BEGIN RECORDED DATA
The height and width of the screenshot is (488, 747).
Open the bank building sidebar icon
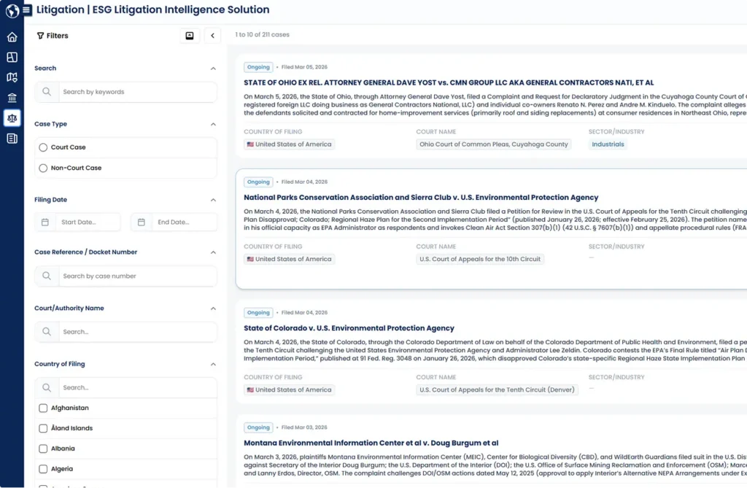[x=12, y=98]
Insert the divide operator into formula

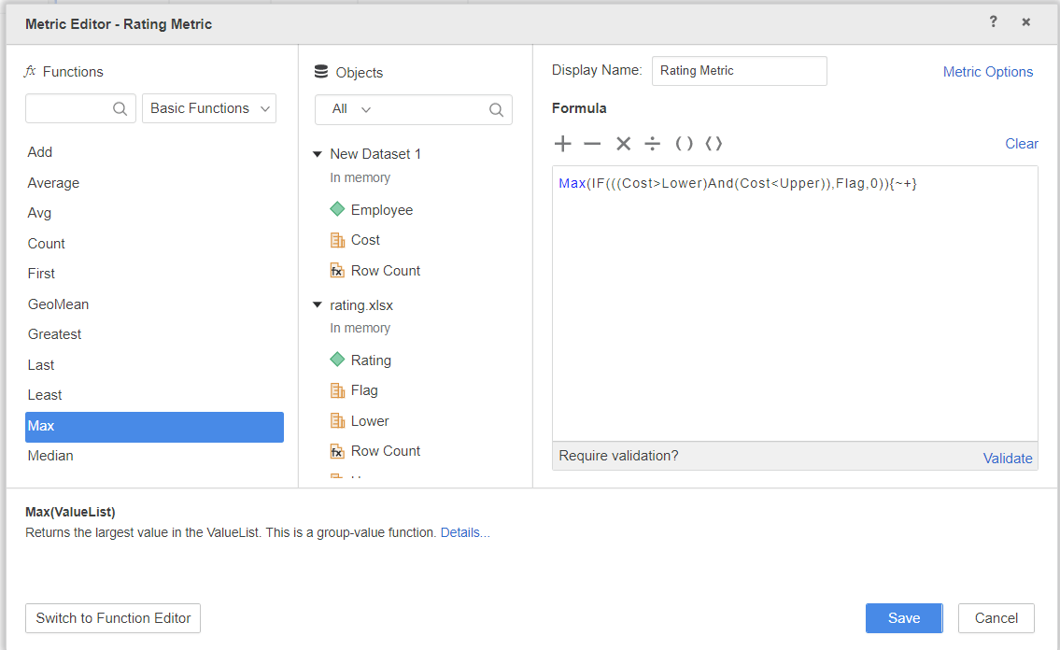[x=653, y=144]
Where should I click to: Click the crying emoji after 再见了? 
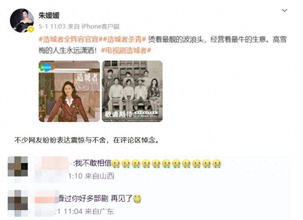tap(137, 199)
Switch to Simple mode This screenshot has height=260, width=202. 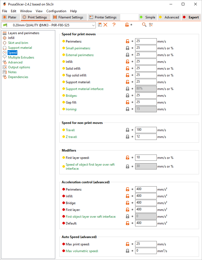[148, 17]
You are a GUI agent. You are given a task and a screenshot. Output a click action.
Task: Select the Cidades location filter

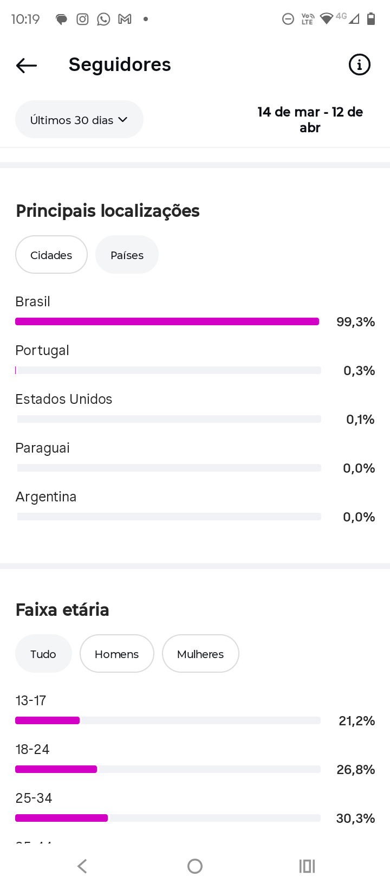51,255
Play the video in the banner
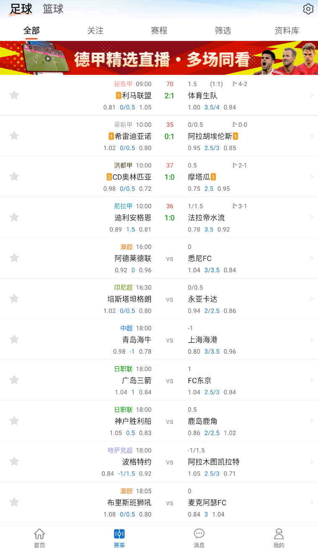318x550 pixels. (48, 58)
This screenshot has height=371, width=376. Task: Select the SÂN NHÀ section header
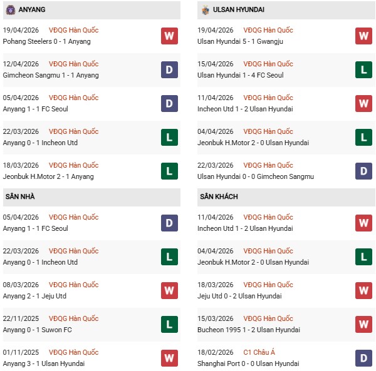click(x=20, y=196)
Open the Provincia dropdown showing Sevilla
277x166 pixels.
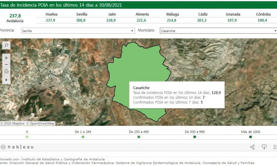[77, 31]
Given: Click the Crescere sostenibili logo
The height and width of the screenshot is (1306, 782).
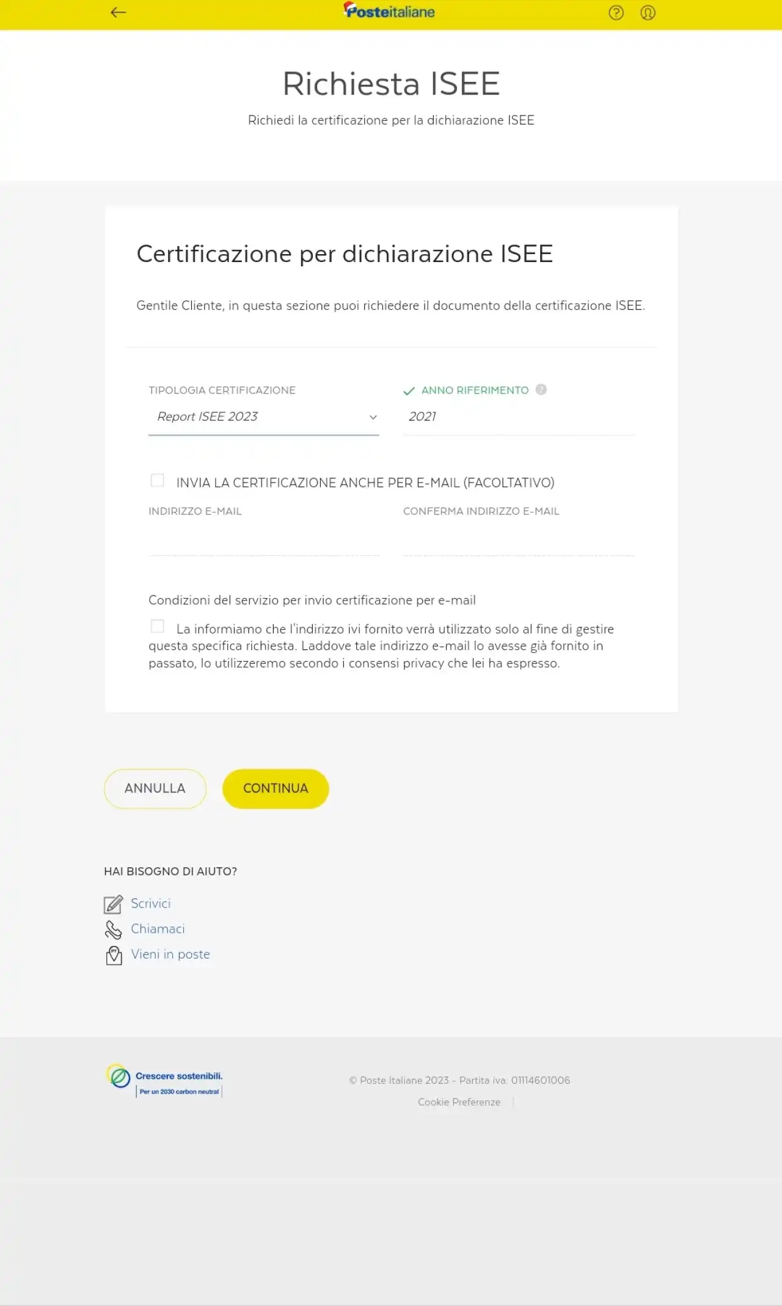Looking at the screenshot, I should pyautogui.click(x=164, y=1081).
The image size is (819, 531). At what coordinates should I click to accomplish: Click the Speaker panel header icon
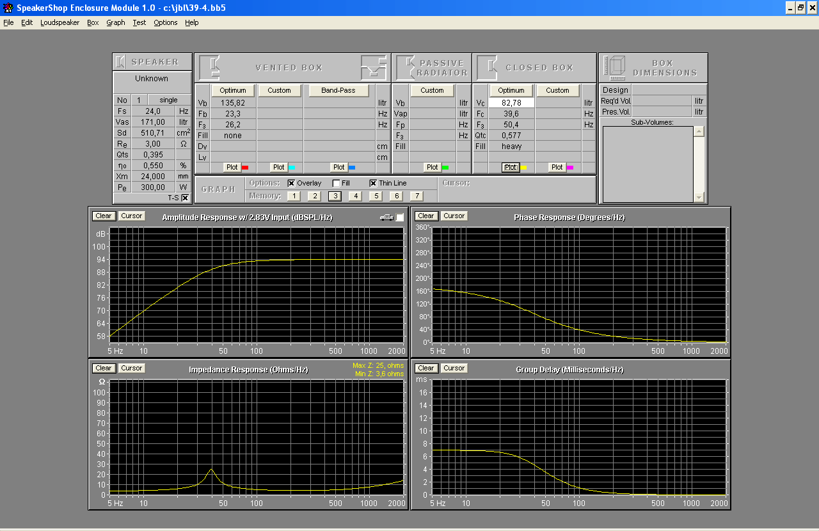tap(120, 62)
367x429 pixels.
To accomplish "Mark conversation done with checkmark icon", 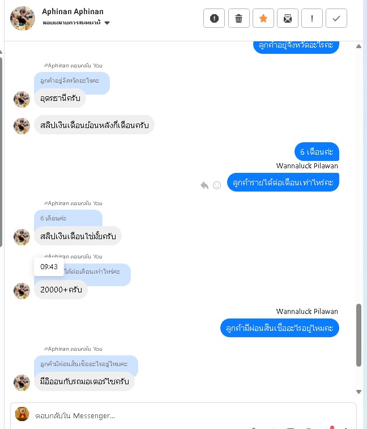I will click(x=336, y=18).
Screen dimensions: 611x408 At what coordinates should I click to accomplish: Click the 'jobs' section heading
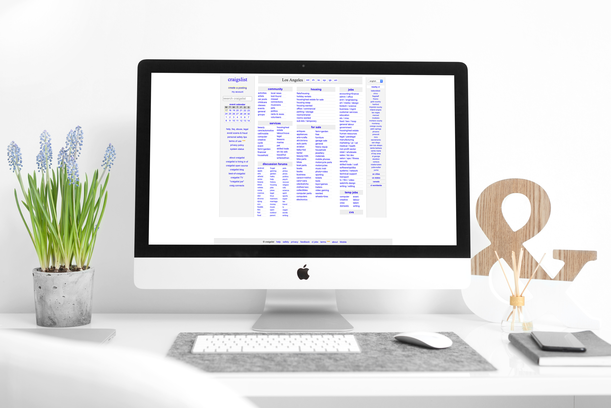click(x=350, y=89)

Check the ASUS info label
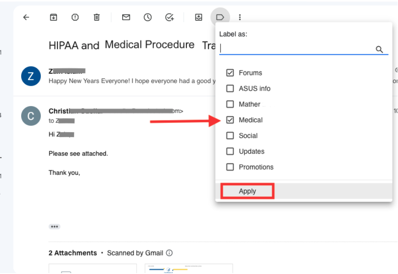coord(230,88)
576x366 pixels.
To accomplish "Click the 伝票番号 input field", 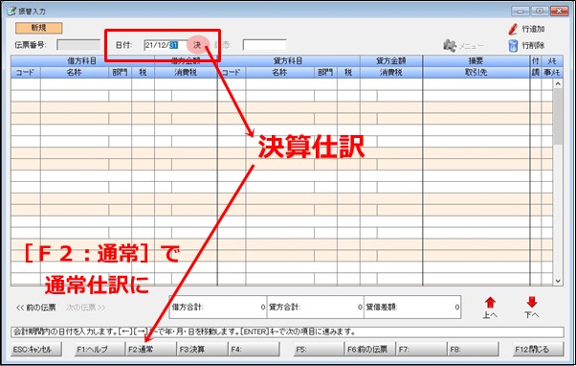I will pyautogui.click(x=78, y=45).

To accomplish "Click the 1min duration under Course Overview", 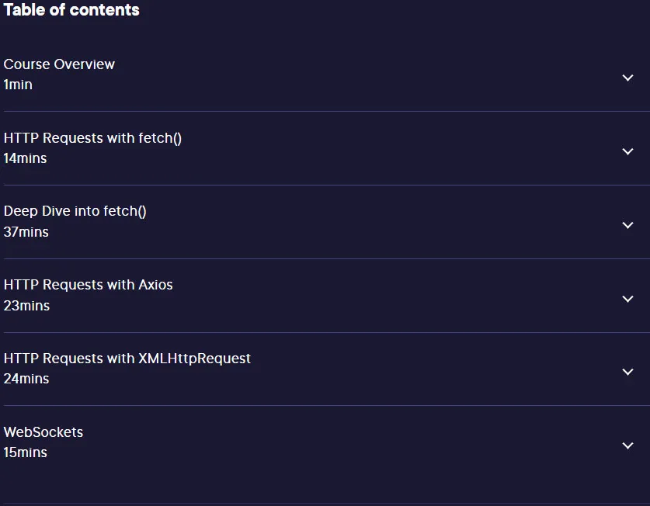I will point(18,85).
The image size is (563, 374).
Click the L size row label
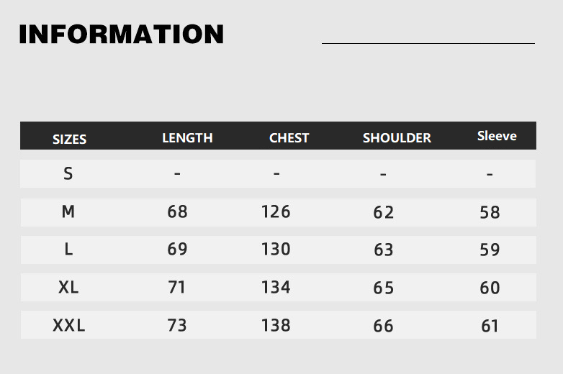(x=68, y=249)
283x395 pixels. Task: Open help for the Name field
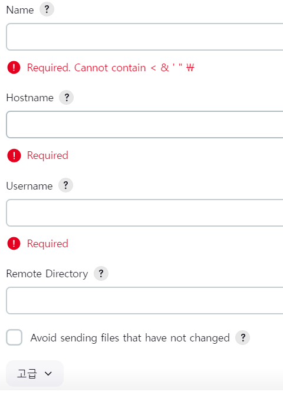click(x=47, y=9)
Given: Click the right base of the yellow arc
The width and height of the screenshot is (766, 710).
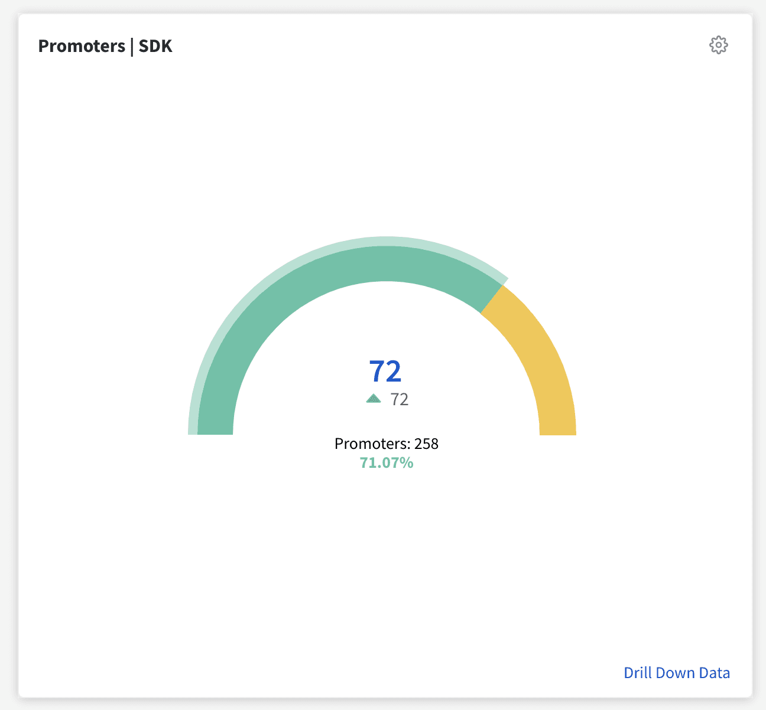Looking at the screenshot, I should coord(558,428).
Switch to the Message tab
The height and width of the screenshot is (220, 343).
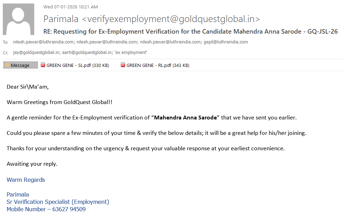20,65
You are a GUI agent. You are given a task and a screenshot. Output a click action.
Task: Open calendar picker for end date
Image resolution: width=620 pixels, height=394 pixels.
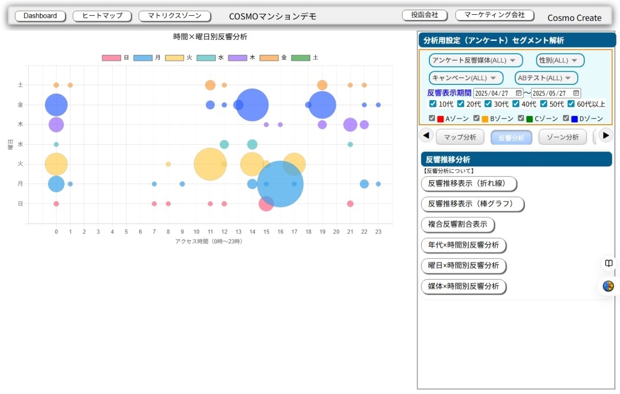pos(576,94)
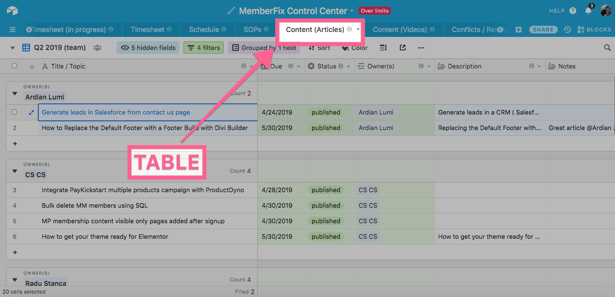Add a new table with plus icon
Screen dimensions: 615x297
[519, 30]
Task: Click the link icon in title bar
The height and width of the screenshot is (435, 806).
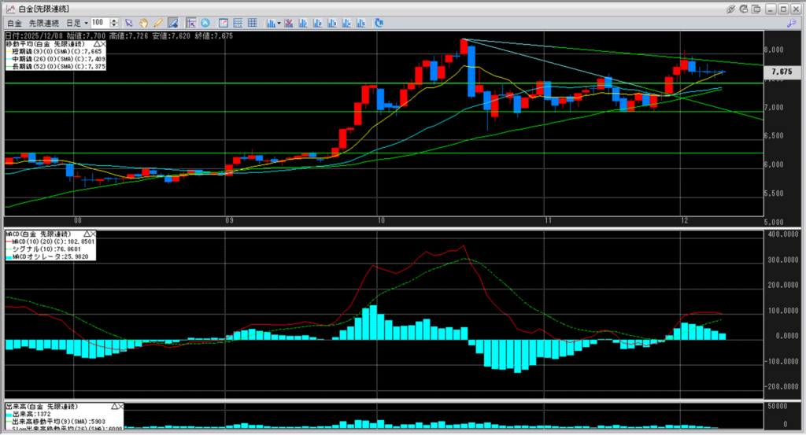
END RECORDED DATA
#### EXERCISE DIRECTIONS
Copy only this, please: the line with "Given: Click the right base of the yellow arc" and every line after it through the end of the data, with no pictures.

#### REPLY TO THE TASK
Given: Click the right base of the yellow arc
The width and height of the screenshot is (766, 710).
Looking at the screenshot, I should coord(558,428).
Switch to the Message tab
The height and width of the screenshot is (220, 343).
20,65
You are a GUI agent. You are given a task and a screenshot. Output a click action.
Task: Open calendar picker for end date
Image resolution: width=620 pixels, height=394 pixels.
pos(576,94)
Add a new table with plus icon
Screen dimensions: 615x297
[519, 30]
Task: Click the link icon in title bar
The height and width of the screenshot is (435, 806).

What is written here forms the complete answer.